Provided data Block Start

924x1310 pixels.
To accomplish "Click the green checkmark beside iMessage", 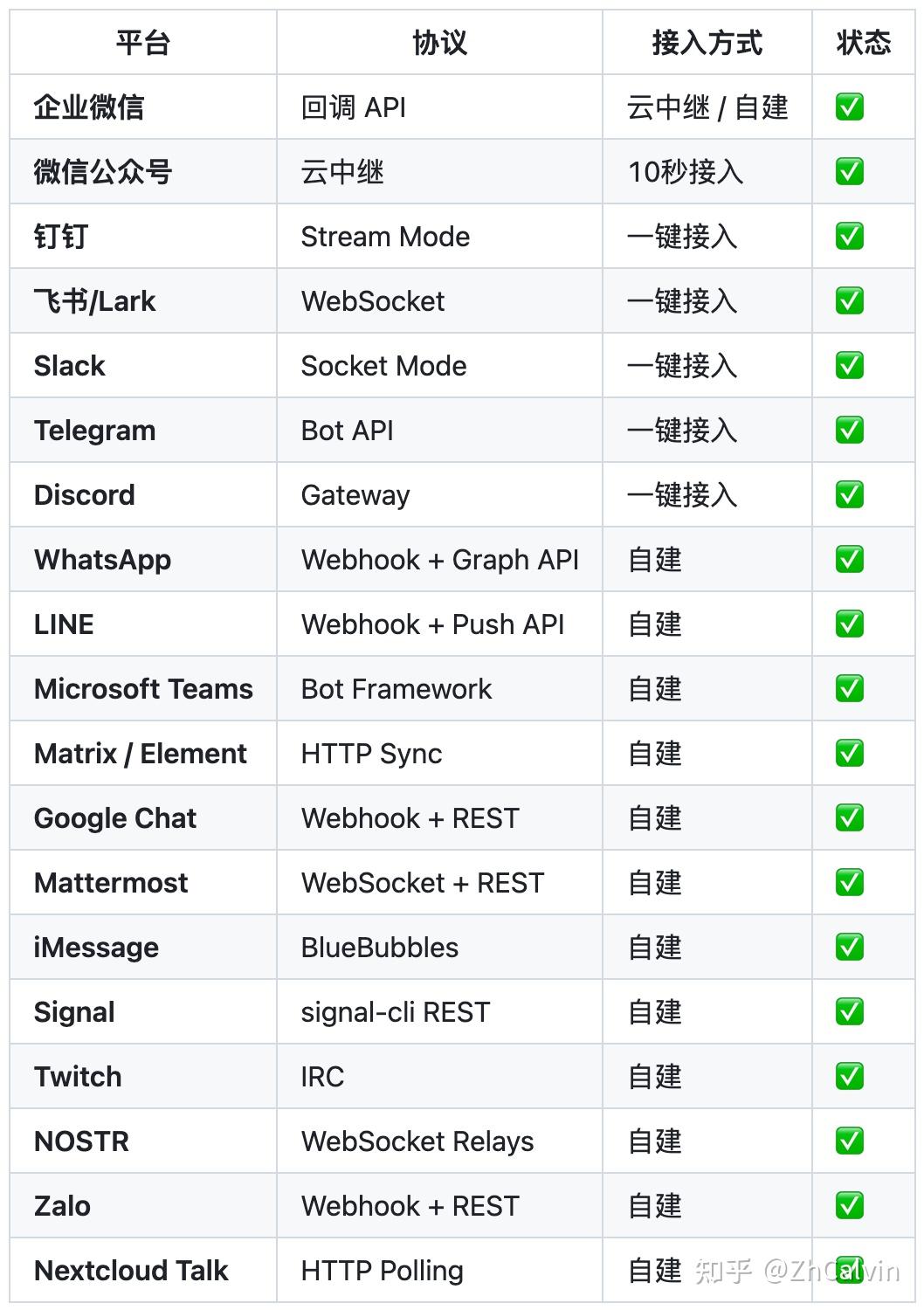I will [x=849, y=948].
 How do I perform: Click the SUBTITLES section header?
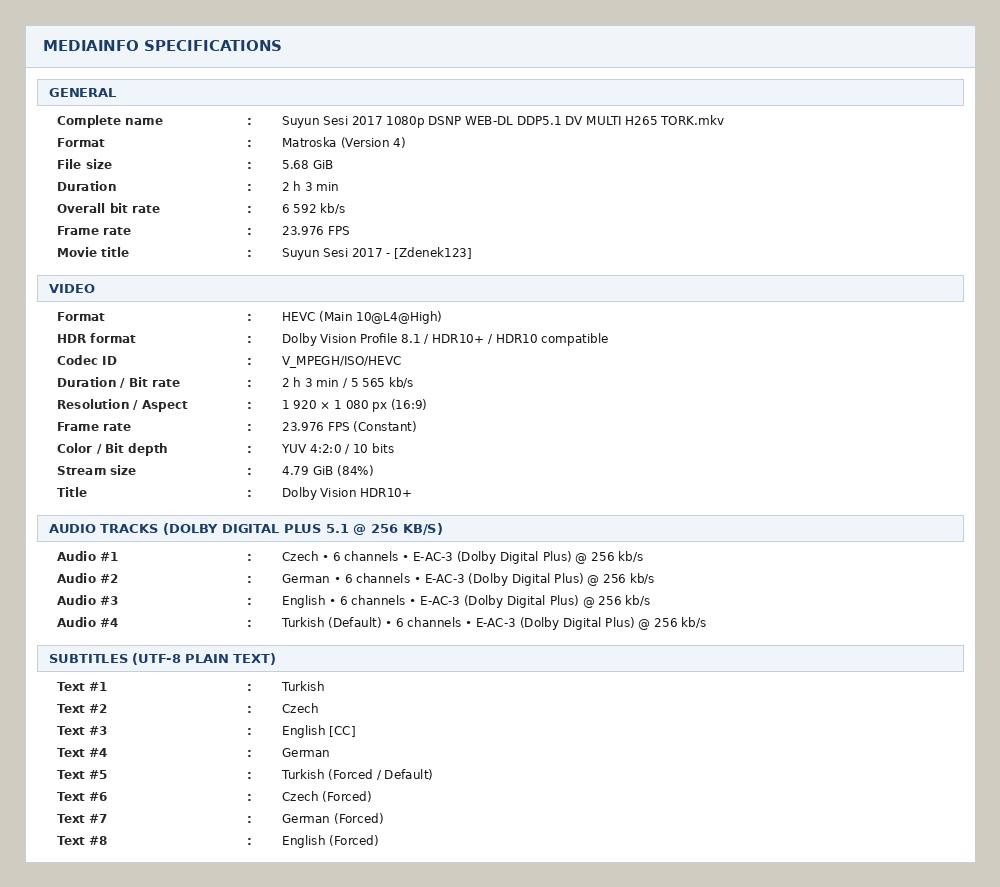click(500, 659)
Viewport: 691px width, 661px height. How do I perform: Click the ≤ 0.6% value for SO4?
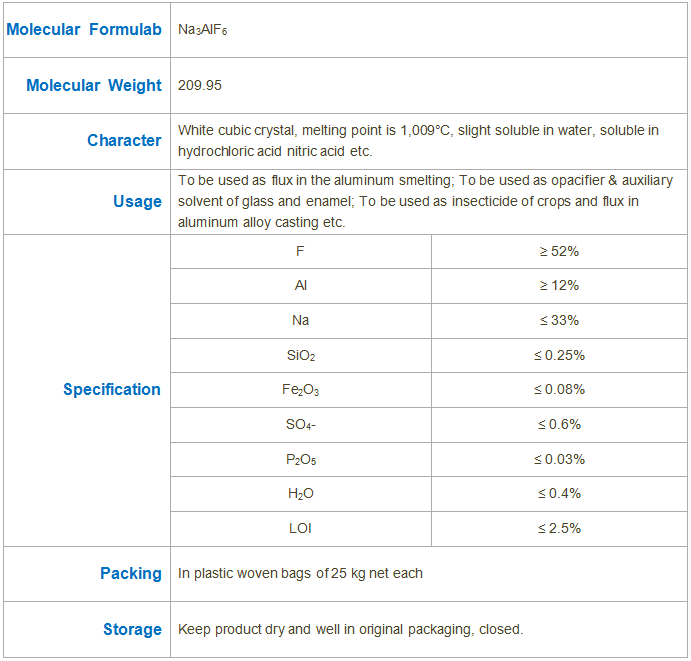pos(559,424)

Provided data Block End

Once the line containing "How do I perform: Click the SUBTITLES" is found, it and every line through the end of the records above should be output exactly, with no pictures.

 How do I perform: Click the SUBTITLES section header?
click(500, 659)
Viewport: 691px width, 661px height. How do I perform: Click the ≤ 0.6% value for SO4?
pos(559,424)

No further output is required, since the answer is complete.